Friends at Kent County Public Library President Deb Lawhead led the crowd of more than 200 people into the countdown to high noon Monday as part of the New Year's Eve Winter Carnival held for local children too young to stay up for the midnight ball drop on TV.
"All right, everybody," Lawhead said after three hours of entertainment for scores of children ended with magician Willy Woo Woo's last trick. "Let's get our glasses ready and let's get our noisemakers ready. And don't forget; we're going to say Happy New Year. … Five, four, three, two, one."
With that, the large net of balloons was released, albeit after a snafu or two, and children ran from all corners of the Kent County Library to grab balloons for themselves.

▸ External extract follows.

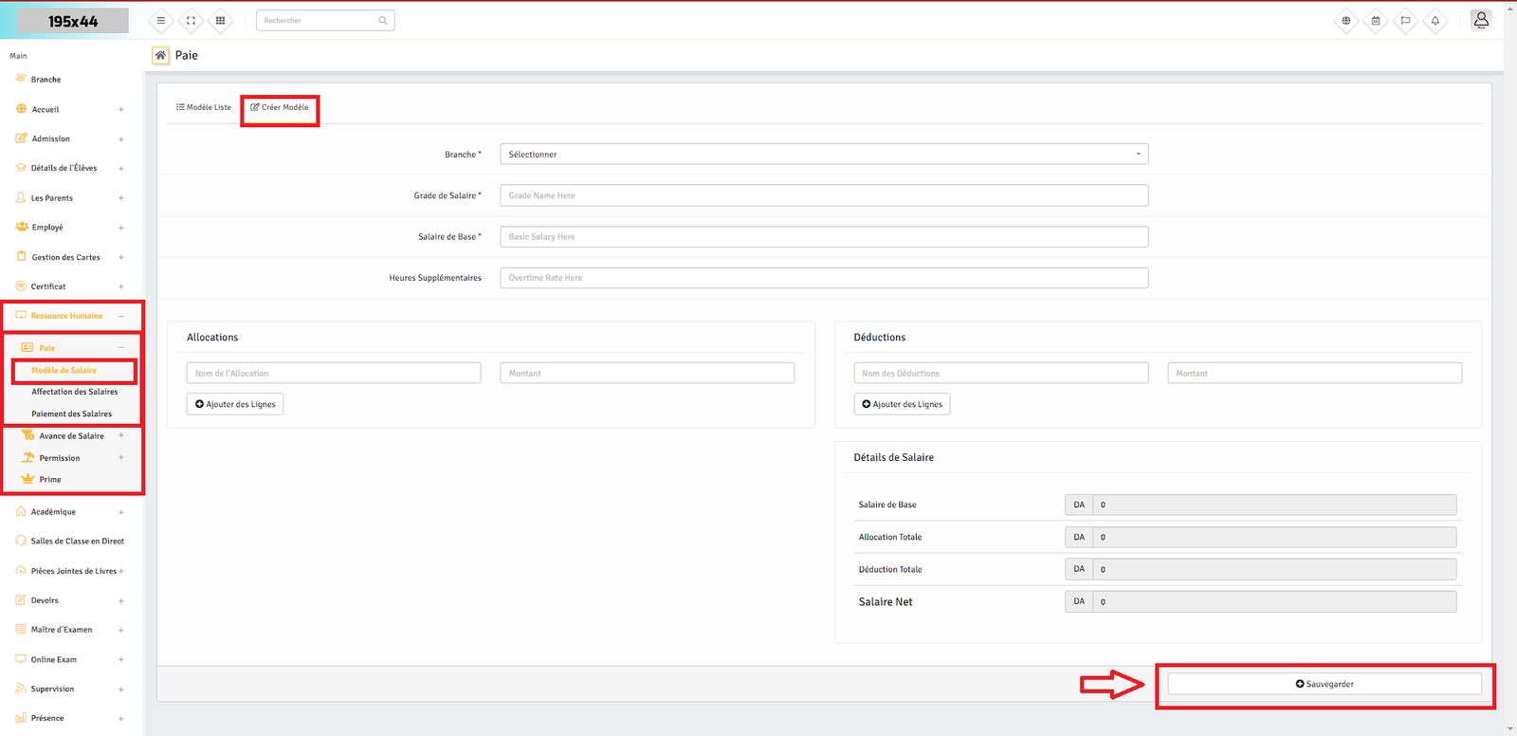Image resolution: width=1517 pixels, height=736 pixels.
Task: Focus the Grade de Salaire input field
Action: 823,195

Kent County Library in collaboration with Friends of Kent County Public Library held the inaugural Winter Carnival to allow children to ring in the New Year with plenty of games, crafts and activities with their parents, grandparents, siblings and friends. There were also roving costumed characters, music, a juggler, a mime and a cheerleading display by the Polytech High School varsity cheer squad.

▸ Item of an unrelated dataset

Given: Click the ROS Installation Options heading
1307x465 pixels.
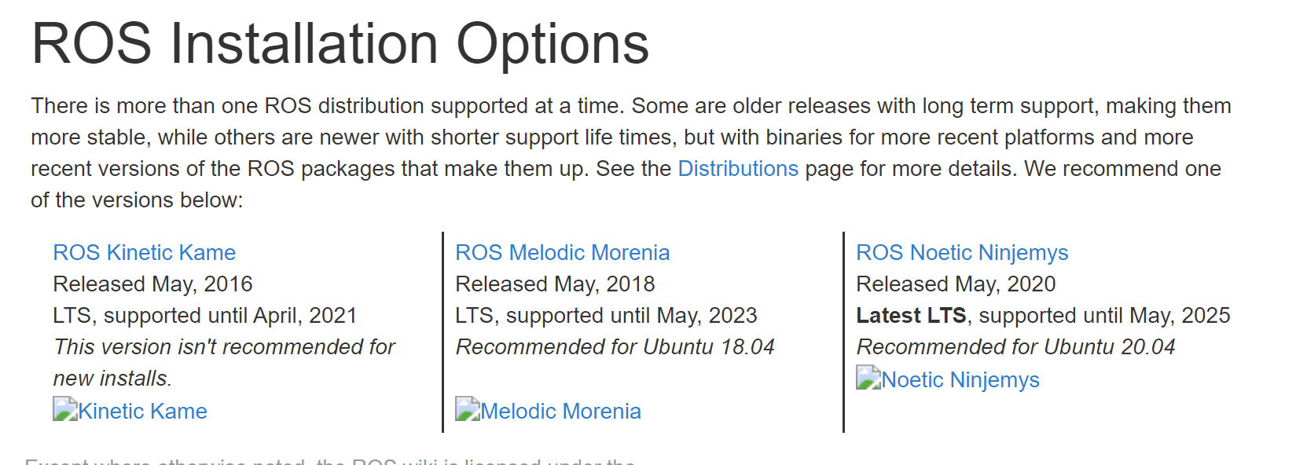Looking at the screenshot, I should pyautogui.click(x=340, y=43).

Among those entertained by it all were Bruce Cordova, of Magnolia, and his granddaughters, Vera Cordova, 5, of Magnolia, and Madison Skelley, 4, of Harrington.
"I liked the balloon part," Skelley said.
"I liked the fur of the bunny rabbit," Cordova said. She was referring to how Willy Woo Woo (magician Michael Cox) made a rabbit appear after children pretended to throw fur at him.
"It was an exciting way for the two girls to spend the day and end the year," Bruce Cordova said. "I think it was a great event."
Karie and Bryon Twardus, of Felton, brought their son, Owen, 5, and daughter, Abby, 3, to the Winter Festival. The parents had just as much fun as the children ringing in New Year's Day early, Karie Twardus said.
"I think they did a great job," she said. "It was very well planned. They had the different stations and activities going on. They kept the kids entertained the whole time; they weren't bored at all."
"The best part was that it was cheap," Bryon Twardus said. "It wasn't overpriced. It was something to do."
Jodi Farrington, of Dover, brought her children, Irelynn, 7, and Aidan, 5, to the festival, along with the children's grandmother, Debi Sebesta.
"There's not many things for the kids to do for New Year's Eve," Jodi Farrington said. "They used to have the First Night and now there is nothing. And they're in bed by eight o'clock. So, doing this was wonderful."
Kent County Levy Court Commissioner George "Jody" Sweeney was glad to hear it. He praised The Friends of Kent County Library and Library Director Hilary Welliver for their hard work to pull the event off.
"They bring people in," he said. "If you come in here and walk out with a book, they've done their job."
Lawhead agreed that the inaugural Winter Festival was a great success. She said the Friends of Kent County Library would hold the event again next year.
"It gave somewhere for the moms and kids out of school somewhere to go so that they could celebrate New Year's now," she said. "And parents could go out later on tonight."